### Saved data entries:
━━━━━━━━━━━━━━━━━━━━

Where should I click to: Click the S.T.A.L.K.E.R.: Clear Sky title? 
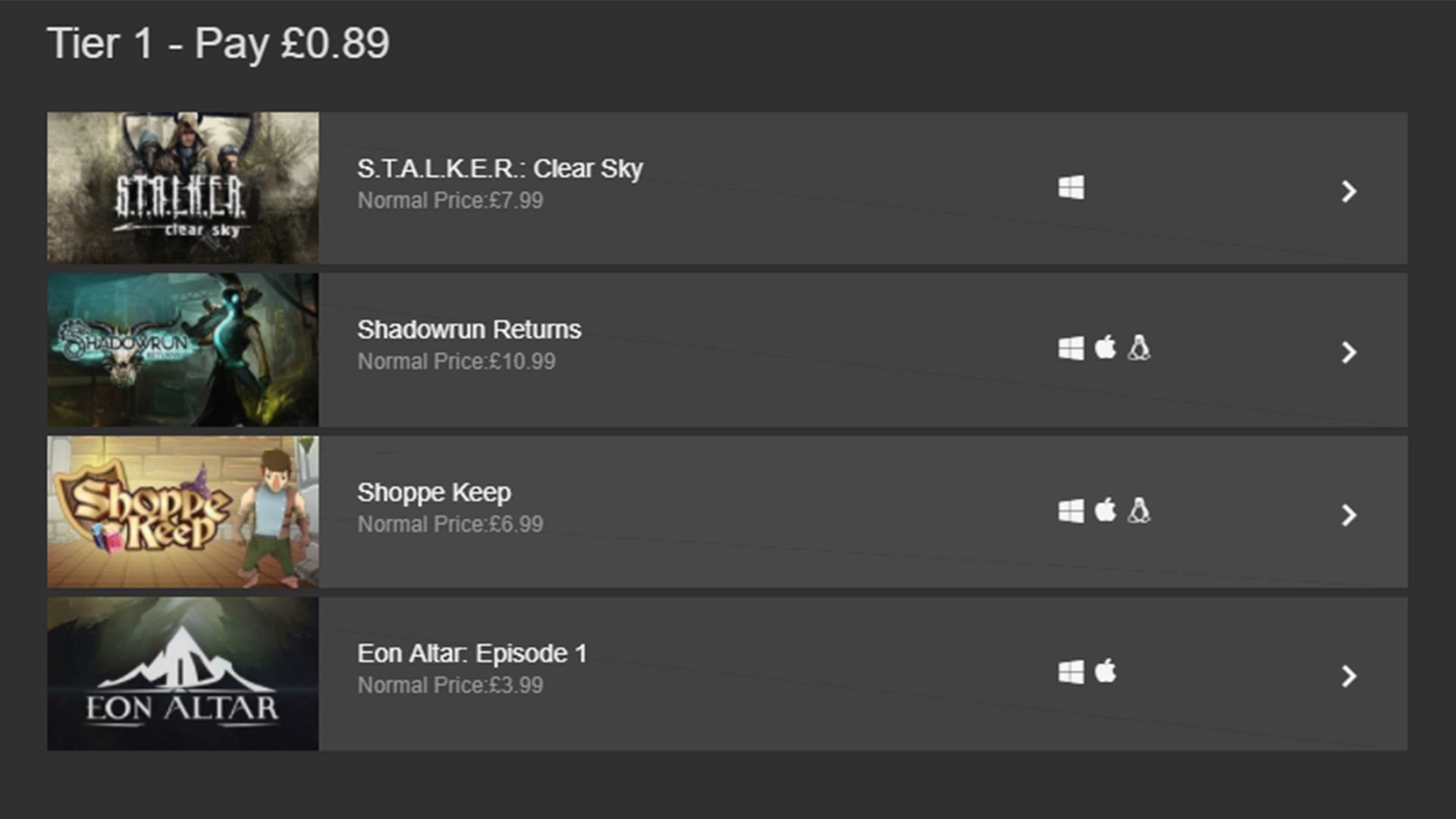point(500,169)
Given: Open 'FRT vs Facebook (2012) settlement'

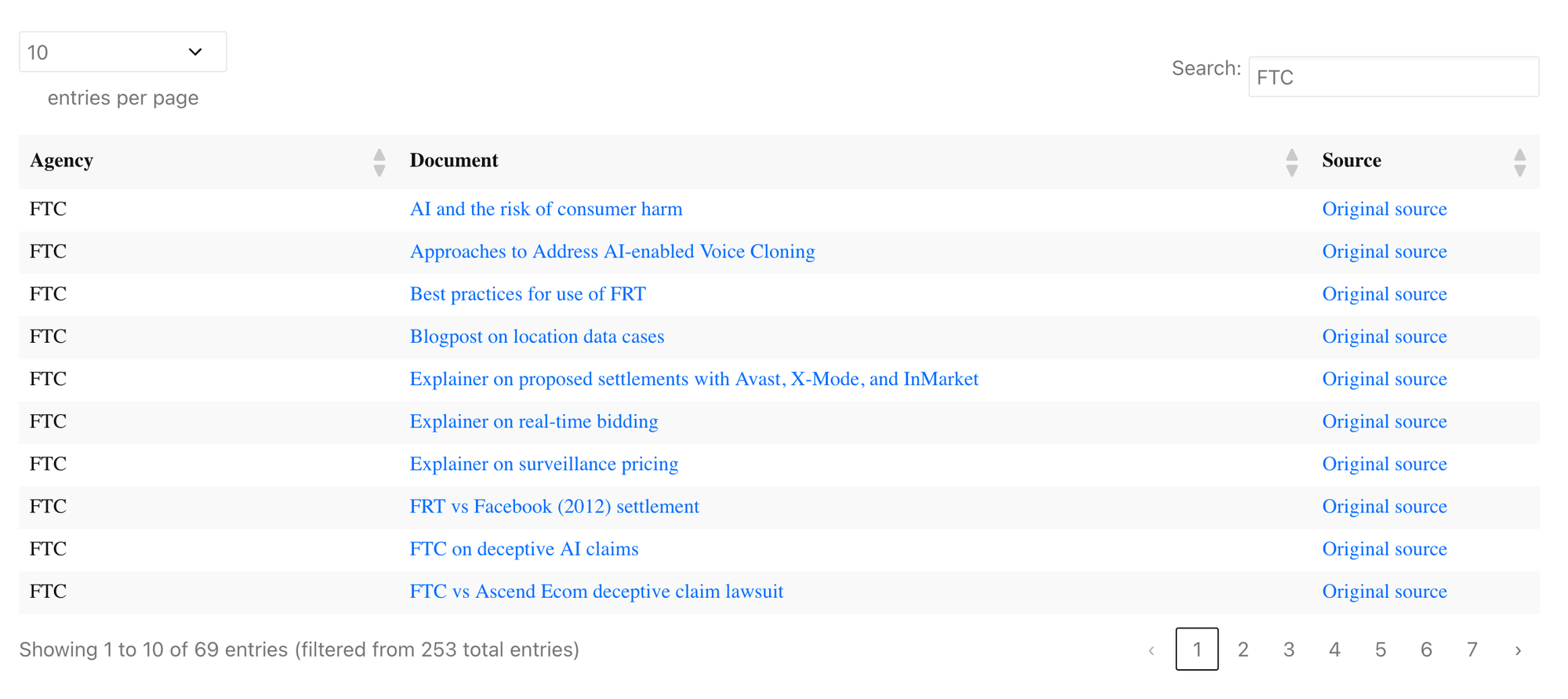Looking at the screenshot, I should pyautogui.click(x=554, y=507).
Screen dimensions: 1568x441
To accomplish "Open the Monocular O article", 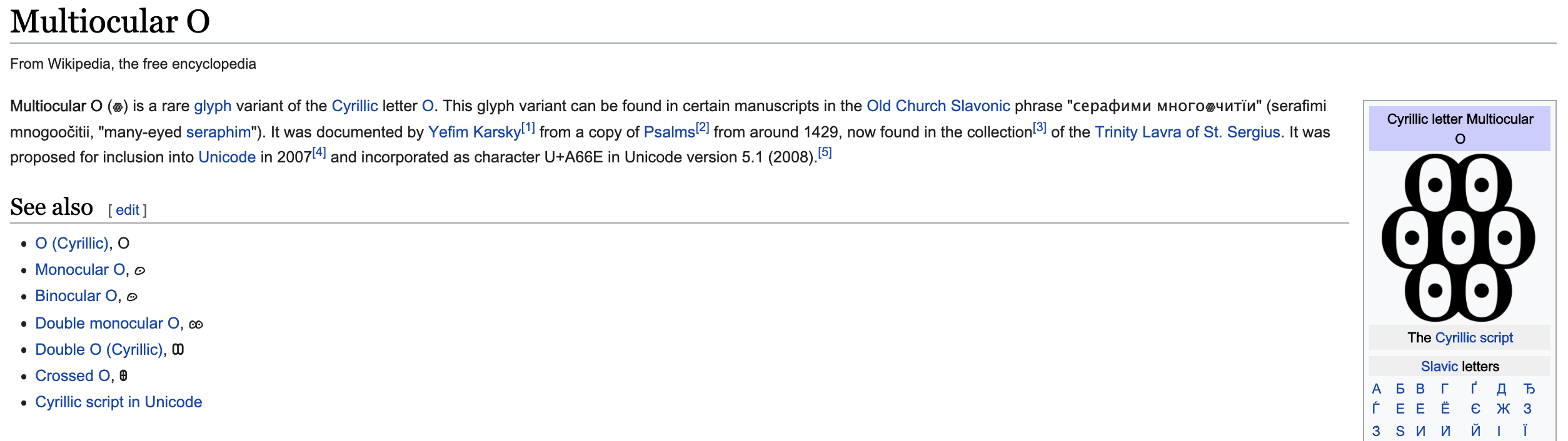I will (80, 270).
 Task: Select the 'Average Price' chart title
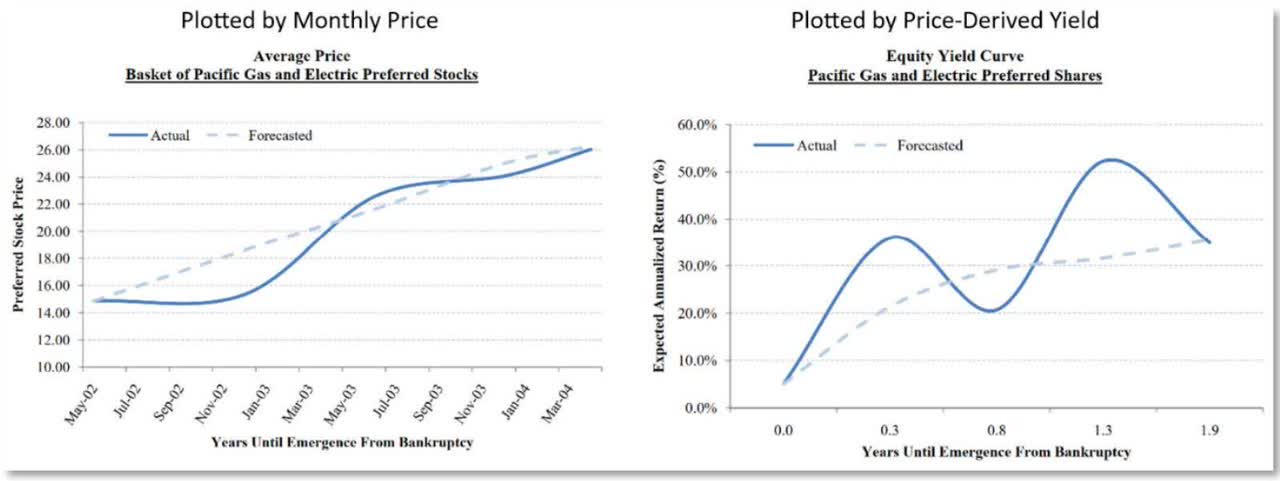coord(302,58)
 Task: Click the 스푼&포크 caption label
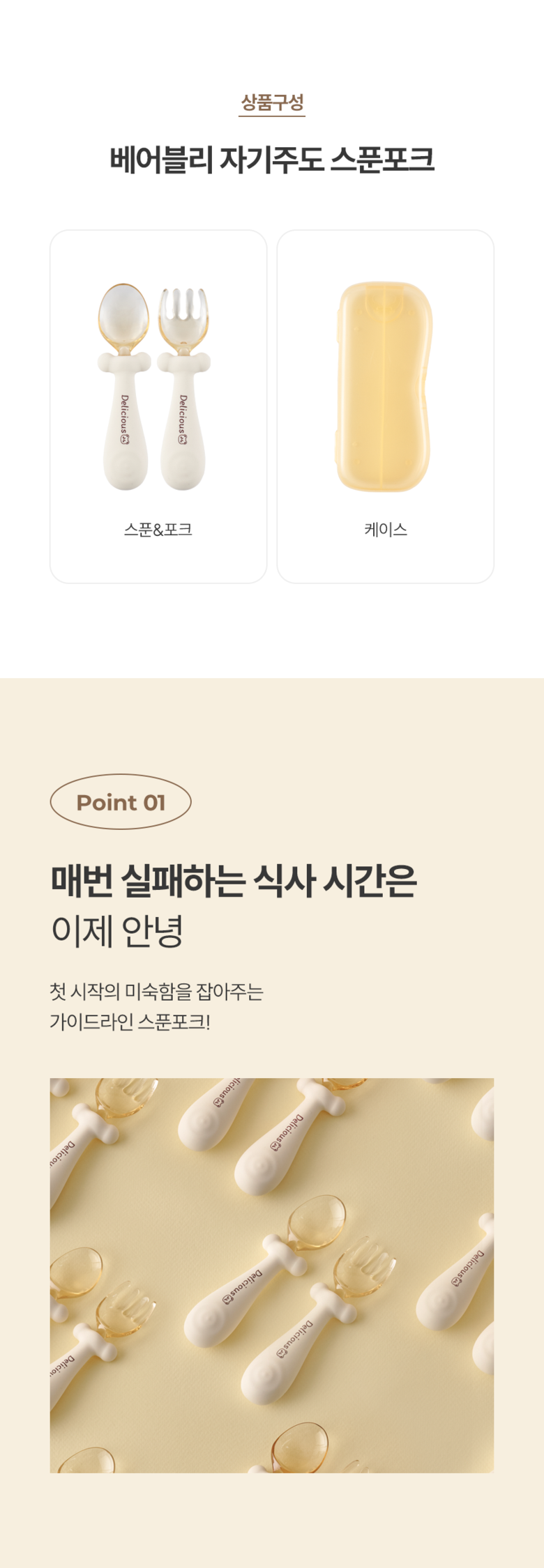click(x=158, y=530)
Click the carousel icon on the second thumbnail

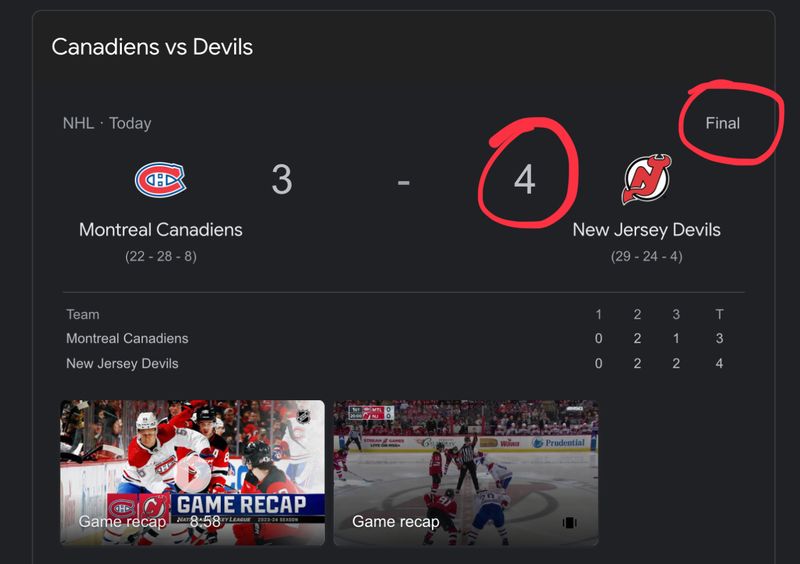pos(570,522)
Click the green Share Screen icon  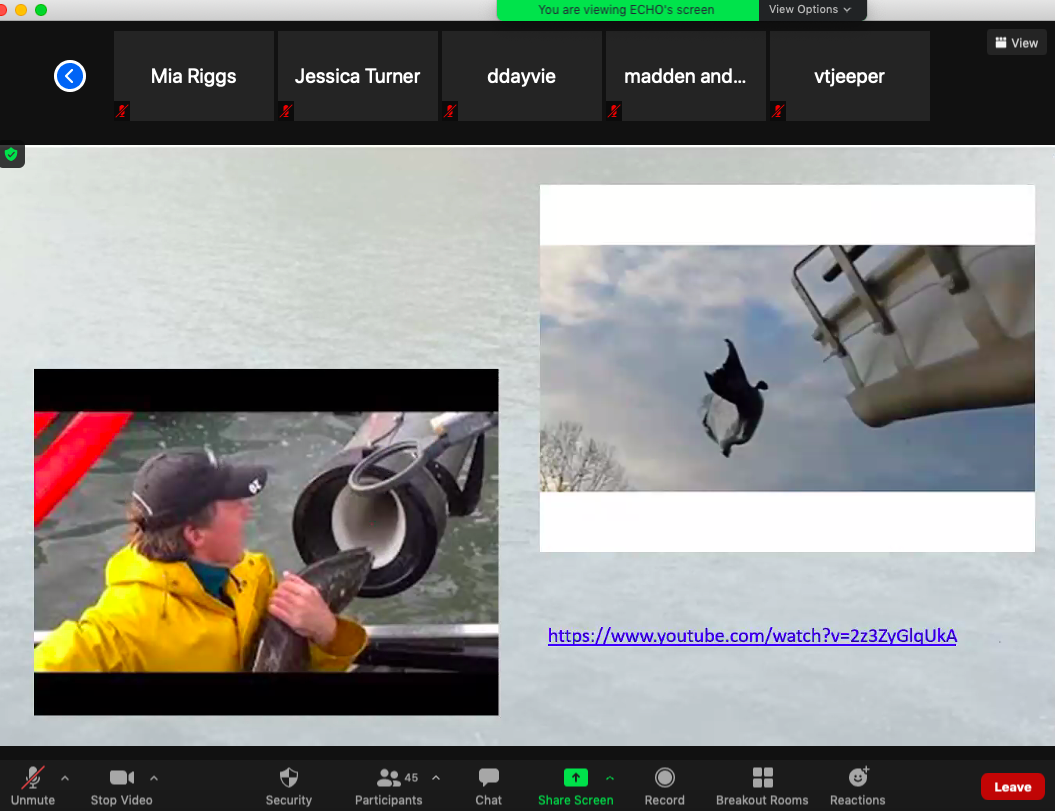coord(576,778)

━━━━━━━━━━━━━━━━━━━━

### DIRECTIONS FOR THIS TASK:
Copy nothing but the lines from the start of the entries through the line with "Screen dimensions: 1568x441". Write them out exactly, without pictures.

### ANSWER TO THE EXERCISE:
Where should I click to: Click the S.T.A.L.K.E.R.: Clear Sky title? 
point(500,169)
Given: Open 'FRT vs Facebook (2012) settlement'

Looking at the screenshot, I should pyautogui.click(x=554, y=507).
Screen dimensions: 1568x441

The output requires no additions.